En el parque, el cisne es el espectáculo insólito y aburridísimo. ¡El cisne, pato jerarca, tan cerca de una engañosa belleza que no necesita volar, ni nadar, ni andar! Estos prodigios tienen un secreto humilde y pobre. Todo el orgullo del cisne está asen­tado sobre una membrana de refuerzo. ¿No parece que debería basarse en un prodigio anatómico estelar? En fin, Dios sabe porqué el cisne —como tantos hombres— hace de su necedad su fuerza y hasta su belleza. Los niños, los viejos, los novios, los pájaros, las flores, las acacias del parque dan sentido a la vida. La vida es móvil, insegura, zizagueante y buscadora. La vida es ese algo que espera y sale al encuentro de lo que llega.

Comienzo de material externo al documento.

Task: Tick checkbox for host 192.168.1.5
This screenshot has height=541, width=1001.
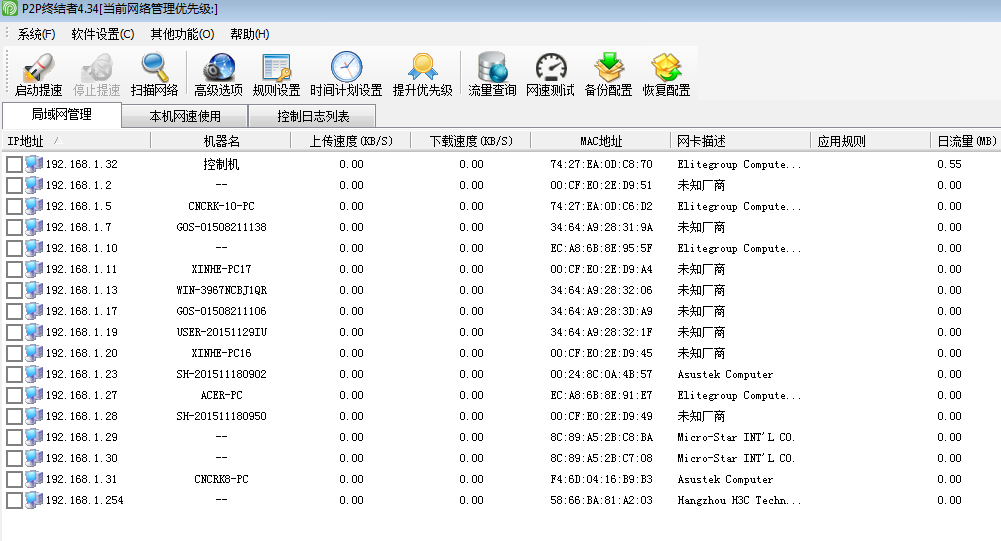Action: pos(14,207)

Estos niños con su balón en espera del bachillerato, estos novios en espera del íntimo zumo de la vida, estos viejos en espera de la muerte, el paseante solitario que perdió su diamante, los jar­dines con arquitectura que juega entre el aire y la piedra, entre el suspiro y el pájaro..., las campanas de alejada plata, ¿no componen el retablo doble, triple, cuádruple, invisible, visible, perplejo, iluminado, asombroso, cotidiano e imprevisto de una vida que brilla, por la que brillamos; que corre, tras la que co­rremos; que esconde lo que enseña, que nos hace vivientes en el claroscuro genial de lo que acaba por ser y de lo que termina no siendo...?

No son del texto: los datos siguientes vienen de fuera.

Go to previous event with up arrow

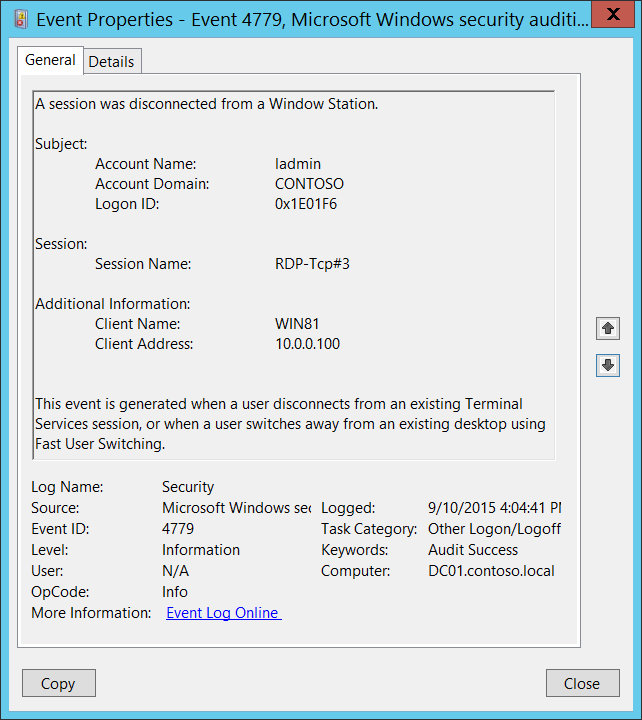(607, 328)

¿Palabras? Bueno las palabras es lo último que puede ima­ginarse de los cisnes unánimes y de los hombres unánimes. Es­tos también juegan a avanzar rectos, a estar seguros de su bar­co, a presumir de cuello. Claro que estos hombres tienen su lago lejos de los parques. En plena vida abarrotada, pero pe­queña e infecta, bidimensional y angustiada.

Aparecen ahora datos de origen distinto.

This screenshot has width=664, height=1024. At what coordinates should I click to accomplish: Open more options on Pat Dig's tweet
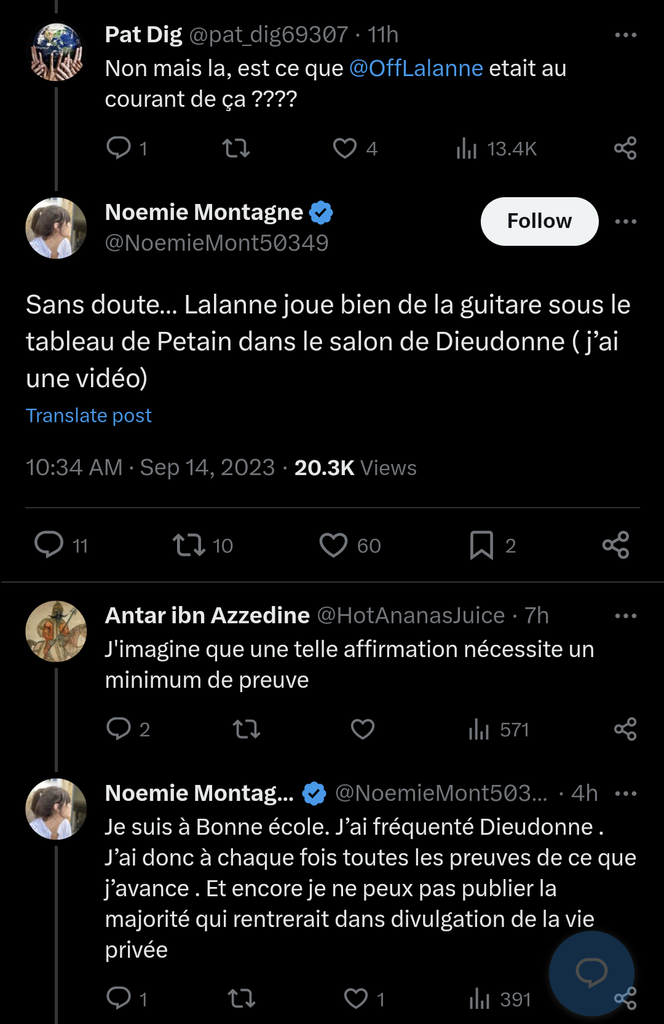click(625, 35)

Y, ¿entonces? ¿Necio el cisne que se parece a ciertos hom­bres? ¿Pato el hombre con énfasis de cisne? Pudiera ser que lo tonto fuese desdeñar la quietud navegante del cisne. Por eso de­cía yo que en el parque, al margen del barullo ciudadano, hay sitio para entender que la vida tiene sentido. Tanto que desde ella —desde la vida— hay incluso el riesgo de sospechar que, después de todo, quienes tendrían razón serían los cisnes.